■ Exercise ■
Write the records out again in full, word for word.
┄┄┄┄┄┄
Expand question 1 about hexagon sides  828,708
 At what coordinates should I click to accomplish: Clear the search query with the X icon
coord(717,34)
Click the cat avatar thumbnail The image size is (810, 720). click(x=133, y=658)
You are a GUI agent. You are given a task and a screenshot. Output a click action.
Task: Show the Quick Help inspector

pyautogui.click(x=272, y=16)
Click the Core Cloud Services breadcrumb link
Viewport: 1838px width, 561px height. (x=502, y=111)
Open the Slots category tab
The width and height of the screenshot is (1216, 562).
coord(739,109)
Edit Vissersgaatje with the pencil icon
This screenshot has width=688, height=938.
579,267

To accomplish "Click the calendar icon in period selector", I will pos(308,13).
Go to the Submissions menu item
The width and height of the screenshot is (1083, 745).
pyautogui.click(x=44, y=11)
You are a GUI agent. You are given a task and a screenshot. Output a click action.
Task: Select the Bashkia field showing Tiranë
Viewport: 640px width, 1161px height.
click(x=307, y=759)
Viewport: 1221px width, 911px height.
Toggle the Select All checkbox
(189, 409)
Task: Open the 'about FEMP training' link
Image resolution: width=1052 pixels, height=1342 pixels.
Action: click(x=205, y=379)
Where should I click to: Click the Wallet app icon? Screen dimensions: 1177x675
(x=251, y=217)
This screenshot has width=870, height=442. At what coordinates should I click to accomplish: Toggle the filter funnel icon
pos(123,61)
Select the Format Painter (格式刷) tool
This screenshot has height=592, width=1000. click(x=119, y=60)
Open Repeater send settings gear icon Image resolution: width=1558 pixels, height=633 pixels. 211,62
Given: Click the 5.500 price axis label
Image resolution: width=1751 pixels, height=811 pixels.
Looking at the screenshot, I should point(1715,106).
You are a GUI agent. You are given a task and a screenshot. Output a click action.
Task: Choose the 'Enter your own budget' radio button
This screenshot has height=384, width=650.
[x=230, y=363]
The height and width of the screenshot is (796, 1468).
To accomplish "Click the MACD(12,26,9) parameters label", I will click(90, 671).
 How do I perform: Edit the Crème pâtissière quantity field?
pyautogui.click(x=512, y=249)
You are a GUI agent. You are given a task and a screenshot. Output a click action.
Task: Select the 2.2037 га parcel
┄┄┄┄┄┄
■ Completed task ■
Expand question 1 about hexagon sides  828,708
 At what coordinates should I click to accomplish: Clear the search query with the X icon
coord(717,34)
Click the cat avatar thumbnail The image size is (810, 720). click(x=133, y=658)
You are a GUI agent. You are given a task and a screenshot. Output a click action.
Task: Show the Quick Help inspector

pyautogui.click(x=272, y=16)
Click the Core Cloud Services breadcrumb link
Viewport: 1838px width, 561px height. (x=502, y=111)
Open the Slots category tab
The width and height of the screenshot is (1216, 562).
coord(739,109)
Edit Vissersgaatje with the pencil icon
This screenshot has width=688, height=938.
579,267

To accomplish "Click the calendar icon in period selector", I will pos(308,13).
Go to the Submissions menu item
The width and height of the screenshot is (1083, 745).
pyautogui.click(x=44, y=11)
You are a GUI agent. You are given a task and a screenshot. Output a click action.
Task: Select the Bashkia field showing Tiranë
Viewport: 640px width, 1161px height.
click(x=307, y=759)
Viewport: 1221px width, 911px height.
Toggle the Select All checkbox
(189, 409)
Task: Open the 'about FEMP training' link
Image resolution: width=1052 pixels, height=1342 pixels.
Action: click(x=205, y=379)
Where should I click to: Click the Wallet app icon? Screen dimensions: 1177x675
(x=251, y=217)
This screenshot has width=870, height=442. At what coordinates should I click to accomplish: Toggle the filter funnel icon
pos(123,61)
Select the Format Painter (格式刷) tool
This screenshot has height=592, width=1000. click(x=119, y=60)
Open Repeater send settings gear icon Image resolution: width=1558 pixels, height=633 pixels. 211,62
Given: Click the 5.500 price axis label
Image resolution: width=1751 pixels, height=811 pixels.
Looking at the screenshot, I should point(1715,106).
You are a GUI agent. You are given a task and a screenshot. Output a click action.
Task: Choose the 'Enter your own budget' radio button
This screenshot has height=384, width=650.
[x=230, y=363]
The height and width of the screenshot is (796, 1468).
To accomplish "Click the MACD(12,26,9) parameters label", I will click(90, 671).
 How do I perform: Edit the Crème pâtissière quantity field?
pyautogui.click(x=512, y=249)
You are a GUI agent. You are given a task and a screenshot. Output a click action.
Task: Select the 2.2037 га parcel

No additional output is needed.